Microsoft also published an advisory, explaining that the rogue certificates could be fraudulently used to perform phishing attacks, spoof content, or execute man-in-the-middle attacks.
Updates Are Available For Microsoft Customers
Many Windows computers, including those running on version 8 and 8.1, and Windows phones 8 and 8.1, will receive an update of certificate revocation.
The automatic Windows updater will update the certificate list, so the users don’t have to take any action. However, if you are working on Windows Vista or an older version, you wouldn’t have the automatic updater. Such users can install it by following these instructions. There’s bad news for the users of Windows Server 2003 though, as WS2003 cannot run the updater to remove the bogus certificates.
The advisory issued by Microsoft flagged 45 URLs that were susceptible to spoofing attacks due to the counterfeit certificates. These certificates covered several subdomains of Google, Yahoo, Yahooapis, Yahoo-inc.com, Gstatic.com, and Static.com. The new update is unscheduled and will hardwire the revocation of these certificates into Windows. This will make bypassing the real-time checks that are performed by the OCSP (Online Certificate Status Protocol) even more difficult.

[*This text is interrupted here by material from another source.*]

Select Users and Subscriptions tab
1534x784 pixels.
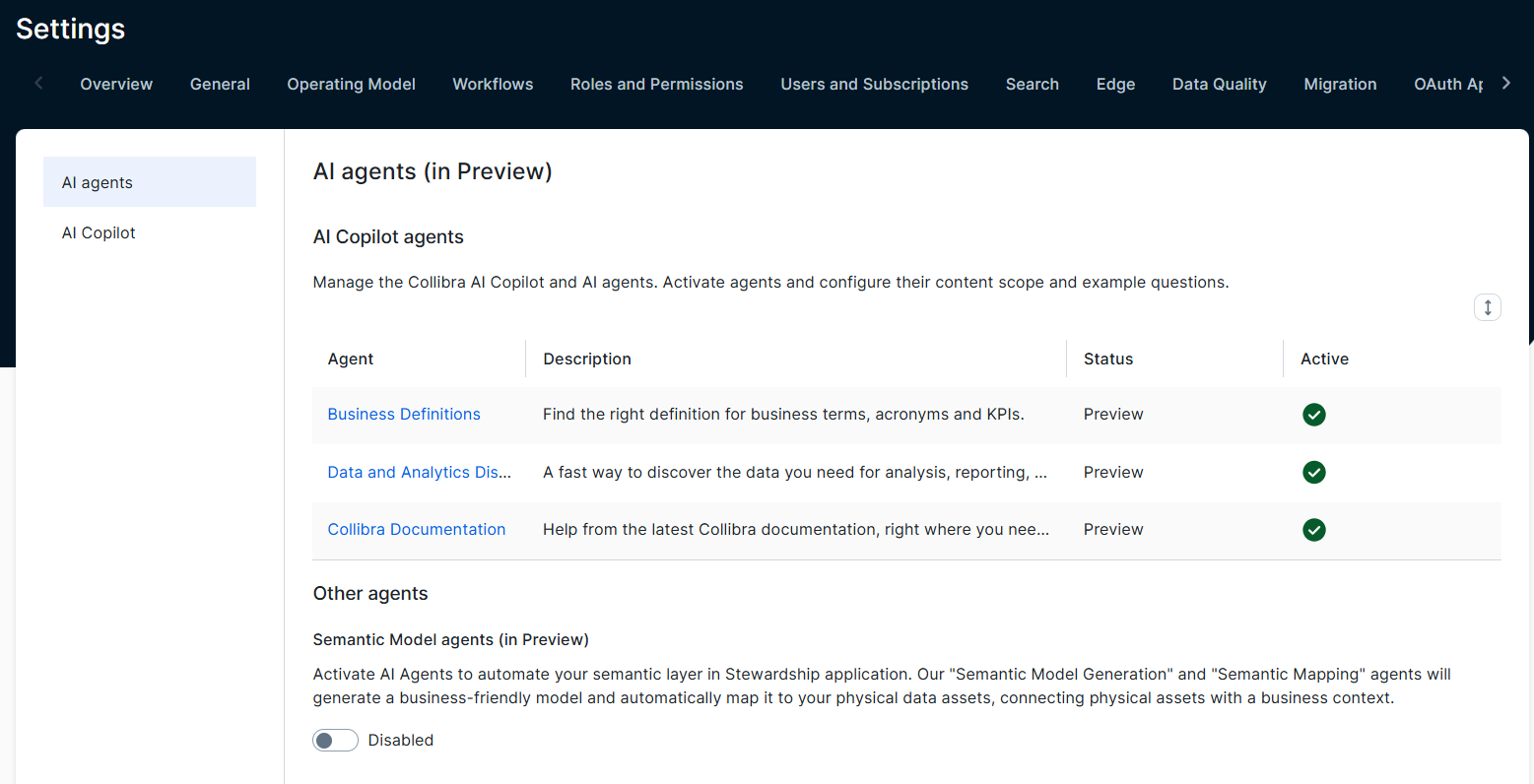pos(874,85)
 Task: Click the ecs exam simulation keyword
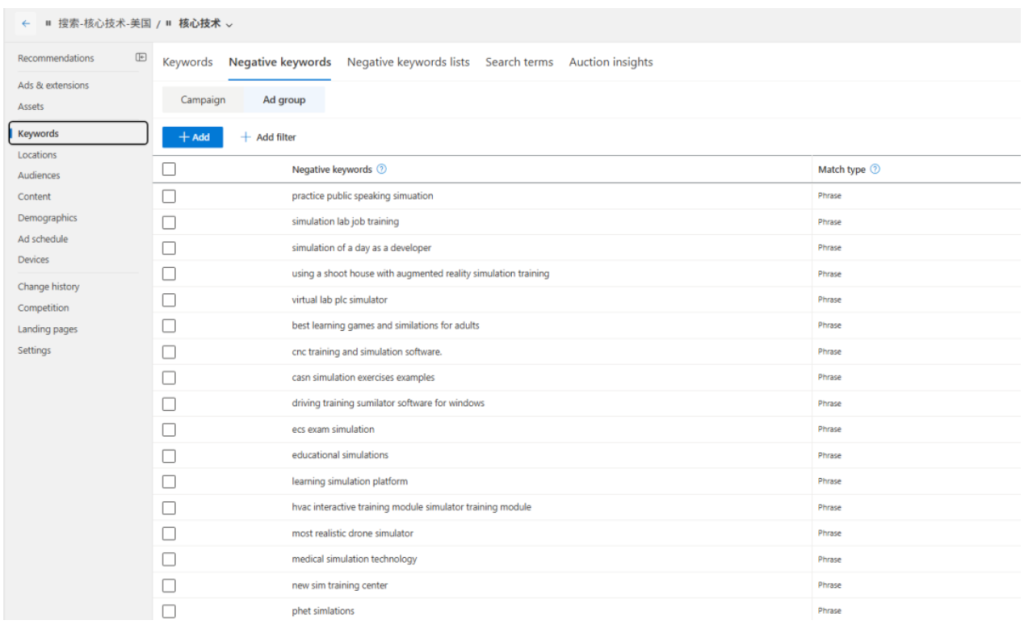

Although there are chances that hackers might have generated more fake certificates covering other domains as well, the update will cover just the ones that have been discovered. This update will revoke trust in the intermediate certificates issued by the NIC, which could create problems if people attempt to access an SSL-protected site that relies on an NIC intermediate certificate.
If Microsoft had updated the trusted certificate list to remove all certificates issued by CCA, it would have made the systems safer.
That would have eliminated the chances of problems being created by any undiscovered certificates. However, this move would have made many legit sites show SSL errors. To make sure there are no more complications, Microsoft has currently revoked only the fraudulent certificates that have been discovered so far.
What Should Windows Users Do?
If you are using Windows, make sure that your system is updated. However, even after the update, you would remain susceptible to the bogus certificates that are yet undiscovered. Cautious Windows users can access SSL-protected domains through the Thunderbird email application or Firefox browser. These applications do not depend on Microsoft’s trusted certificates list. Apart from that, Windows users can get added protection from the Enhanced Mitigation Experience Toolkit by Microsoft.
People using Linux and Mac OS X are immune to these attacks since they don’t trust the Indian CA authorized sites. However, Windows users have no reason to panic, as the bug has already been found and taken care of. Microsoft engineers are working on ways to make sure that the undetected bogus certificates do not cause a problem.